Task:
Leave every picture out, and give again exactly the lines from the one containing "This screenshot has width=617, height=535." through the end of the listing.

Listed records:
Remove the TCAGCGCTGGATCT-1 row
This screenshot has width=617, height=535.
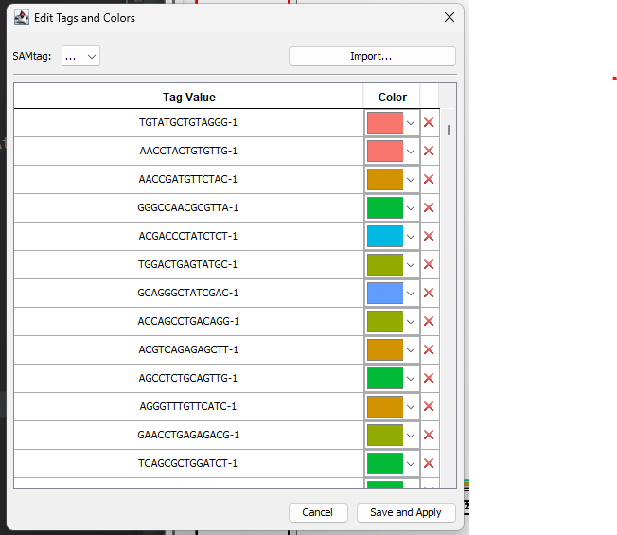[x=429, y=464]
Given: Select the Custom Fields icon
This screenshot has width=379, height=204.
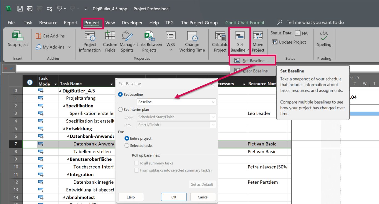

Answer for the task:
This screenshot has width=617, height=535.
[x=429, y=464]
Given: Select the Custom Fields icon
This screenshot has width=379, height=204.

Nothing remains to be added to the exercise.